Full Report
Doubts Mount About That December ‘Hogs and Pigs’ Report As Supply Far Exceeds Estimates And Speculators Jump Ship
December Hogs and Pigs Report
Following the release of USDA’s December ‘Hogs and Pigs’ report, there was broad expectation that pork supplies would remain limited through at least spring. The inventory of market hogs, which are hogs that will be marketed between December and May, was estimated at 66.966 million head. That is down 1.355 million head or 2% compared to last year. The breakdown of this inventory into subgroups, depending on weight, also showed that all subgroups were down about 2% from a year ago.

So far, the supply of hogs coming to market has differed greatly from expectations.
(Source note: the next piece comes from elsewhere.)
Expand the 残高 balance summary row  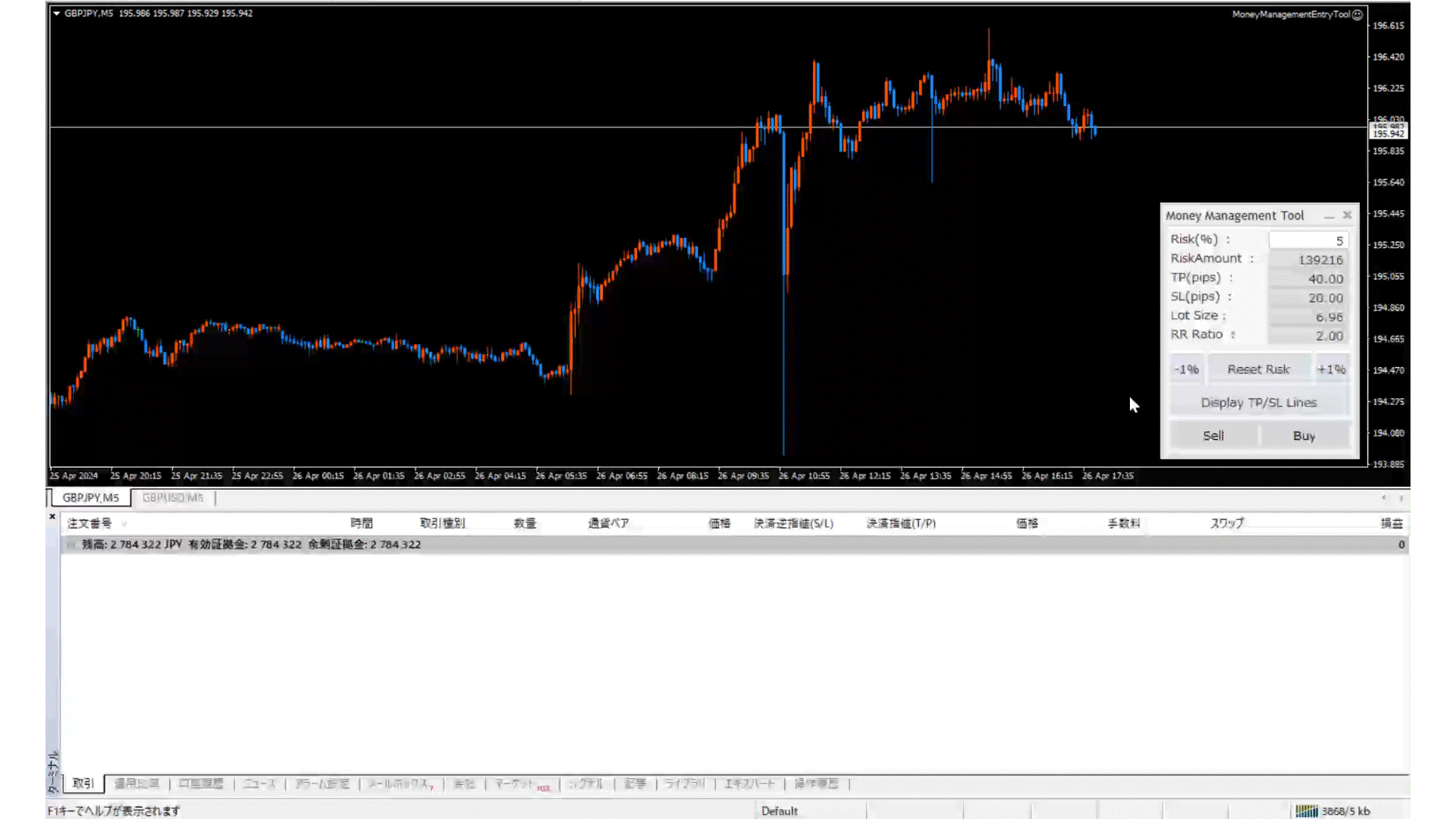pyautogui.click(x=71, y=544)
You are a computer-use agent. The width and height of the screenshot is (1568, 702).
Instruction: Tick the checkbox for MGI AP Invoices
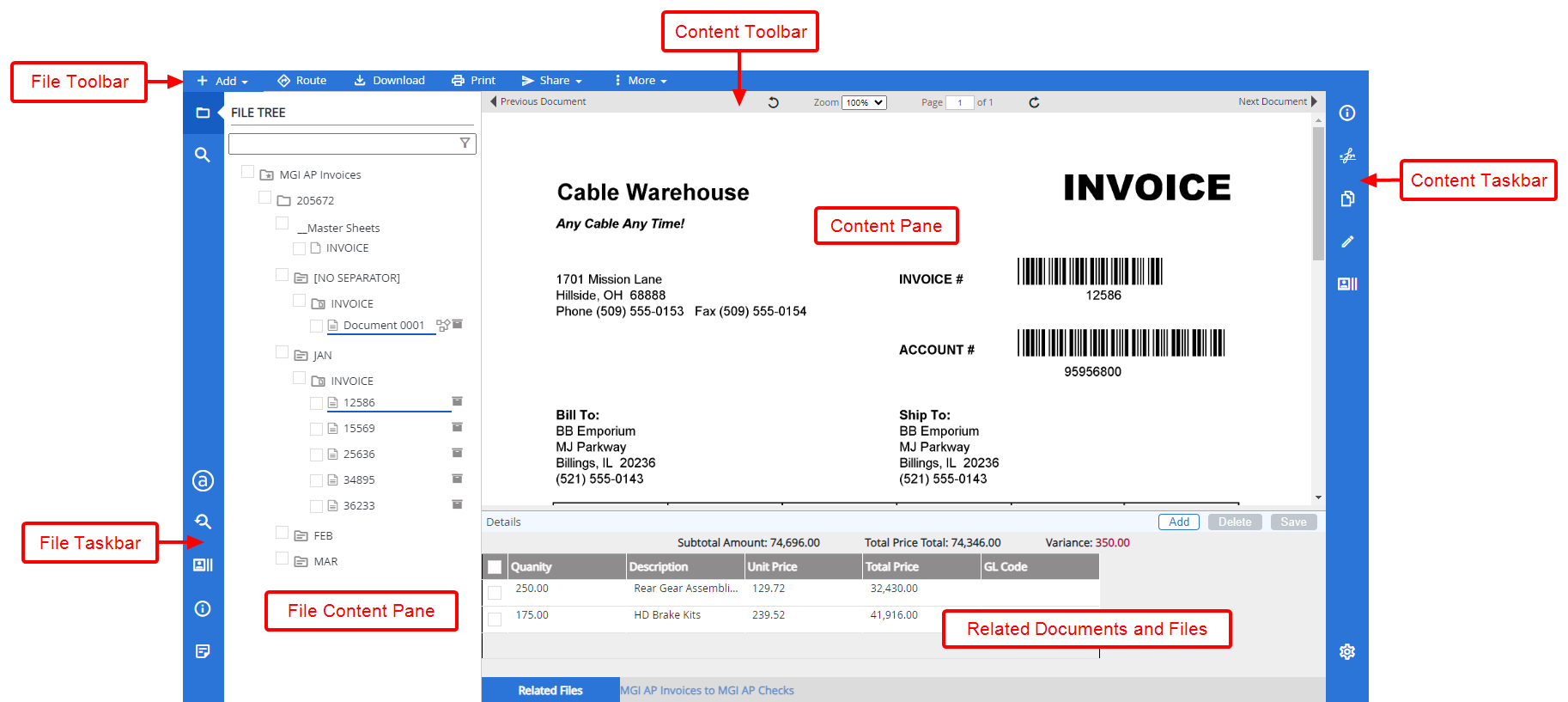[247, 173]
Through the week ending January 28, weekly slaughter has been a total of 19.173 million head. That is just 22k head or 0.1% lower than a year ago. Market participants would be justified to ask whether that shortfall of 1.3 million hogs is still in the cards or if USDA simply understated the inventory.

Judging by the reaction of speculators, market seems to believe that USDA missed the mark. At the start of the year speculative funds held a net long position of around 50k contracts in lean hogs. As of January 24, managed money net position in lean hog futures was a negative 5,240 contracts. In other words, speculators now hold a net short position in the lean hog futures contract.
Higher Belly Inventory
The higher-than-expected supply coming to market, ample freezer stocks for some products and increased competition at retail have all combined to pressure the pork cutout. At the end of last week the pork cutout was at $79.25/cwt, down $17/cwt (-18%) from a year ago. The chart below outlines what has contributed to this sharp decline in wholesale pork values. By far the biggest contributor were bellies. They accounted for $11.6 out of the $17 decline in the value of the cutout.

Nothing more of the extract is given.